■ **Written request**
Can you copy every one of the entries below word for word, without changing anything?

____ Data to use

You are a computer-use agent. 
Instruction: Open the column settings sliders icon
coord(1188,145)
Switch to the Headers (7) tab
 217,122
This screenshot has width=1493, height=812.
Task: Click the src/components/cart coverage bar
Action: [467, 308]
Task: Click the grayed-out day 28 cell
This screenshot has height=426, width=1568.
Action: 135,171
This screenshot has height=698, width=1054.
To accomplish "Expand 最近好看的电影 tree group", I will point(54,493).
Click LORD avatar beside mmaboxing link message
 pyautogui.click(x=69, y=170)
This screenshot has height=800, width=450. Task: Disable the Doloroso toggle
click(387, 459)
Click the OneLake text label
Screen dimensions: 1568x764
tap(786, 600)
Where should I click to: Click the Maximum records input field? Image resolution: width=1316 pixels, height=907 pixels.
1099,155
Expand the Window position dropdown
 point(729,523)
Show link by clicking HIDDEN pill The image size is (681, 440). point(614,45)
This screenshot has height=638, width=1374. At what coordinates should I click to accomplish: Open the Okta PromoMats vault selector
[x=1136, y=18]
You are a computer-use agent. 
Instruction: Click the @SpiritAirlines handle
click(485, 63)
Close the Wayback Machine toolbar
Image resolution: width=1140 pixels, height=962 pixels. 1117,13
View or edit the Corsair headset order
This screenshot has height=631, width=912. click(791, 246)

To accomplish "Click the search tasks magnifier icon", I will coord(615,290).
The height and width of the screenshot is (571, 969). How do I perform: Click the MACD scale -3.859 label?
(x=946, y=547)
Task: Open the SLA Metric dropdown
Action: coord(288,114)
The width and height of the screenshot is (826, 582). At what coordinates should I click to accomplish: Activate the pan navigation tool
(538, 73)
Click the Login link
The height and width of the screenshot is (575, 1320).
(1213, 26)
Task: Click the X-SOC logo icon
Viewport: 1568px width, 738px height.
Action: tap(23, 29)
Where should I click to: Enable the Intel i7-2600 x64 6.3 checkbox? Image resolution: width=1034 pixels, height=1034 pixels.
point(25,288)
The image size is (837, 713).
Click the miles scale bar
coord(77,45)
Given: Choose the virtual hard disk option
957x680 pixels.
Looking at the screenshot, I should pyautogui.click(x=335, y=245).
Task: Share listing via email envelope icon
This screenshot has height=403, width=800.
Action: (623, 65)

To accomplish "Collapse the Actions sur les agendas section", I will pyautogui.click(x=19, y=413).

________

■ **Output of the task**
You are a computer-use agent. 
Instruction: Open the column settings sliders icon
coord(1188,145)
Switch to the Headers (7) tab
 217,122
This screenshot has width=1493, height=812.
Task: Click the src/components/cart coverage bar
Action: [467, 308]
Task: Click the grayed-out day 28 cell
This screenshot has height=426, width=1568.
Action: 135,171
This screenshot has height=698, width=1054.
To accomplish "Expand 最近好看的电影 tree group", I will point(54,493).
Click LORD avatar beside mmaboxing link message
 pyautogui.click(x=69, y=170)
This screenshot has height=800, width=450. Task: Disable the Doloroso toggle
click(387, 459)
Click the OneLake text label
Screen dimensions: 1568x764
tap(786, 600)
Where should I click to: Click the Maximum records input field? Image resolution: width=1316 pixels, height=907 pixels.
1099,155
Expand the Window position dropdown
 point(729,523)
Show link by clicking HIDDEN pill The image size is (681, 440). point(614,45)
This screenshot has height=638, width=1374. At what coordinates should I click to accomplish: Open the Okta PromoMats vault selector
[x=1136, y=18]
You are a computer-use agent. 
Instruction: Click the @SpiritAirlines handle
click(485, 63)
Close the Wayback Machine toolbar
Image resolution: width=1140 pixels, height=962 pixels. 1117,13
View or edit the Corsair headset order
This screenshot has height=631, width=912. click(791, 246)

To accomplish "Click the search tasks magnifier icon", I will coord(615,290).
The height and width of the screenshot is (571, 969). How do I perform: Click the MACD scale -3.859 label?
(x=946, y=547)
Task: Open the SLA Metric dropdown
Action: coord(288,114)
The width and height of the screenshot is (826, 582). At what coordinates should I click to accomplish: Activate the pan navigation tool
(538, 73)
Click the Login link
The height and width of the screenshot is (575, 1320).
(1213, 26)
Task: Click the X-SOC logo icon
Viewport: 1568px width, 738px height.
Action: tap(23, 29)
Where should I click to: Enable the Intel i7-2600 x64 6.3 checkbox? Image resolution: width=1034 pixels, height=1034 pixels.
point(25,288)
The image size is (837, 713).
Click the miles scale bar
coord(77,45)
Given: Choose the virtual hard disk option
957x680 pixels.
Looking at the screenshot, I should pyautogui.click(x=335, y=245).
Task: Share listing via email envelope icon
This screenshot has height=403, width=800.
Action: (623, 65)

To accomplish "Collapse the Actions sur les agendas section", I will pyautogui.click(x=19, y=413).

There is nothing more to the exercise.